At a recent WA Business News boardroom lunch, the heads of some of Australia’s oldest and most successful private owned and operated companies discussed issues and opportunities facing their business on local, state and federal government levels.
Phillip Marsh:
Marsh Civil, managsing director
In the land development industry, the layers of bureaucracy to get a piece of land before you can even get to a point where you can build a house on it are ridiculous. The timeframe from conception through to the actual lot being available and the cost that puts onto the piece of land, is just ridiculous, and it’s becoming unaffordable
House-and-land packages are starting to get to a point where it’s ... I don’t think our kids are going to be in the same position we were – the affordability ... it’s becoming unaffordable. The land prices hasn’t really gone up, it’s the levels of bureaucracy that lead to the outcome that’s really made a big difference
Some of its been good for us too – the contaminated sites register, we do a lot of clean up for that, we get a lot of work out of that, but when the government holds things up its really costly.
Chris Galvin:
Galvin Engineering, managing director finance/marketing
It’s about the war for labour and talent, getting people, because two to three years ago it was absolute hell.

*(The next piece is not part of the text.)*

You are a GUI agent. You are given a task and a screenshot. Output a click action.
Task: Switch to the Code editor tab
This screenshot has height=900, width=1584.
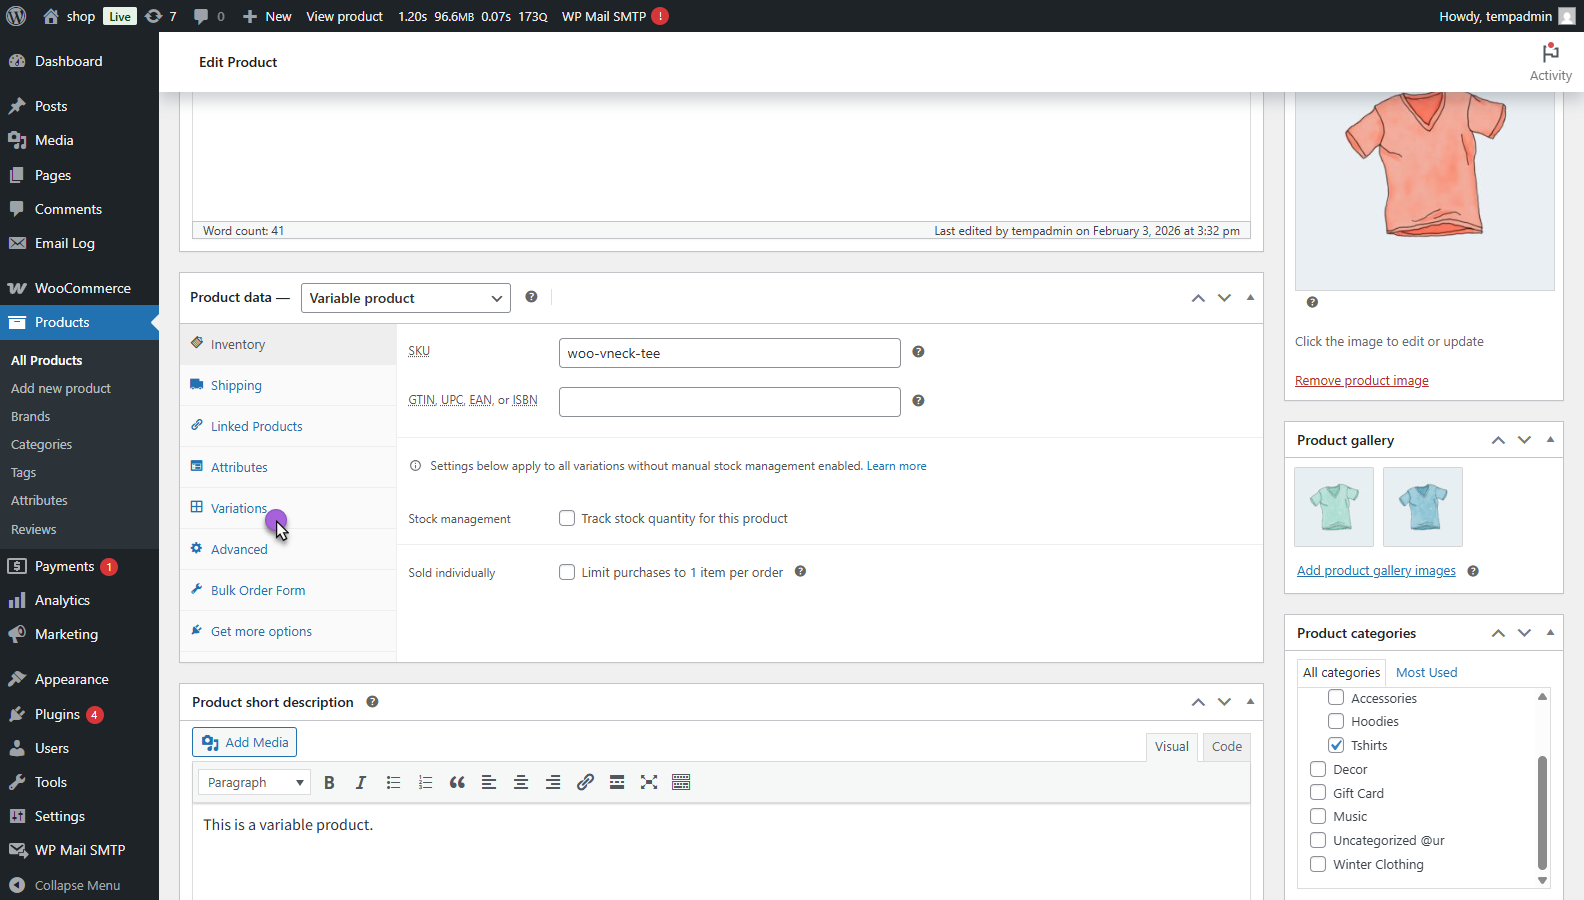pyautogui.click(x=1226, y=747)
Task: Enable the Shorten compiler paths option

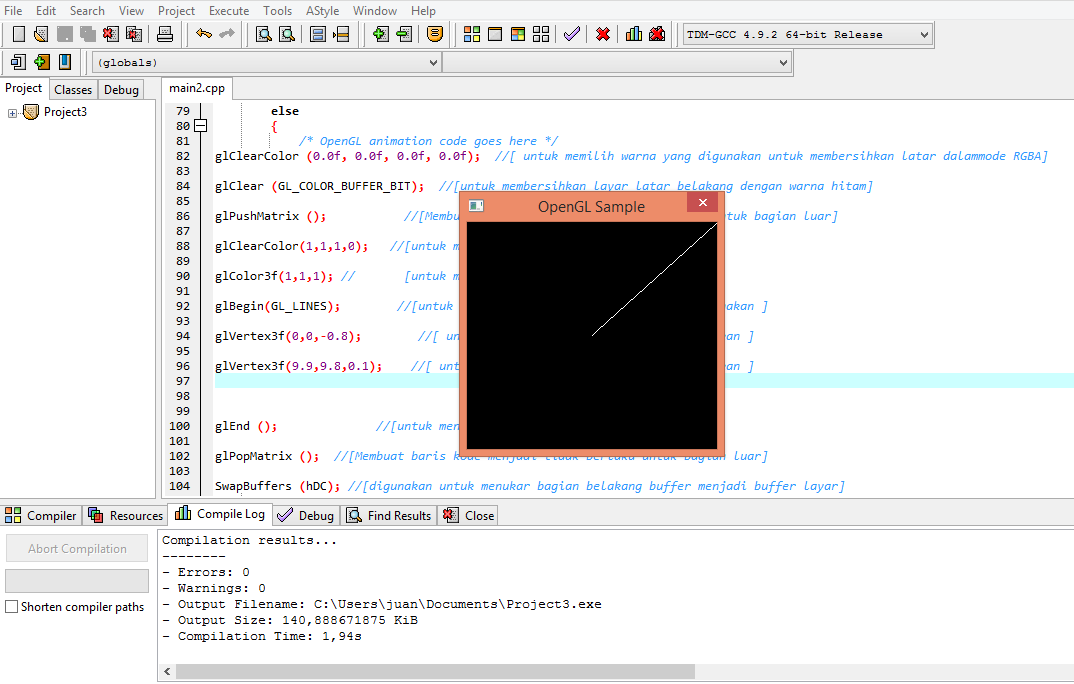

(More recently) it’s been nice but we knew it wasn’t going to last long, and it’s already becoming difficult to get people. And it’s not a skills shortage, it’s a people shortage across the board – you can see it coming and we’re battening down the hatches and doing everything we can to look after people but no matter what you do when there are these huge forces thrown at them, typically by the big companies and so on, it’s very hard to retain that. I don’t know what the answer is but we need to start working on it.
Stephen Samson:
Sadleirs Transport, director
From a government perspective – while we’ve been here for 181 years, we took it upon ourselves over the last three to five years when there was a downturn to reinvent ourselves because we could see it was just a downturn and that it would pick up again, and the government, both federal and state have missed that opportunity. They haven’t really seen beyond ... they should’ve been building more infrastructure to be ready for a turn in the marketplace and I think they’ve failed. It’s where that model doesn’t work, and that’s where it plays out – it’s about the next election, not looking 10 years ahead but looking two years ahead.
Gordon Martin:
Coogee Chemicals, chairman
In terms of the [federal] government my one request would be, for goodness sake don’t forget about WorkChoices. We had individual workplace agreements with AWU and we rolled that into a five-year deal, we did that on June 27 I think, just before that drop dead date. At the end of that five years it’s going to be hell for most companies and private companies, and unfair dismissal laws are chronic. I think it’s bloody absurd where we are heading in that area, and sure enough the Liberals have dropped it but I hate to think it’s gone forever.
Julian Walter:
JWH Group, managing director
On the government side, get rid of layers and layers of bureaucracy because our costs of running the business, and I’ve been in it for 35 years, as far as applied overhead has risen quite dramatically and it’s all to do with all the crap we have to put in. We might have five sheets of drawings for a house years ago, now you might have 35 drawings because of all the rubbish you have to go through.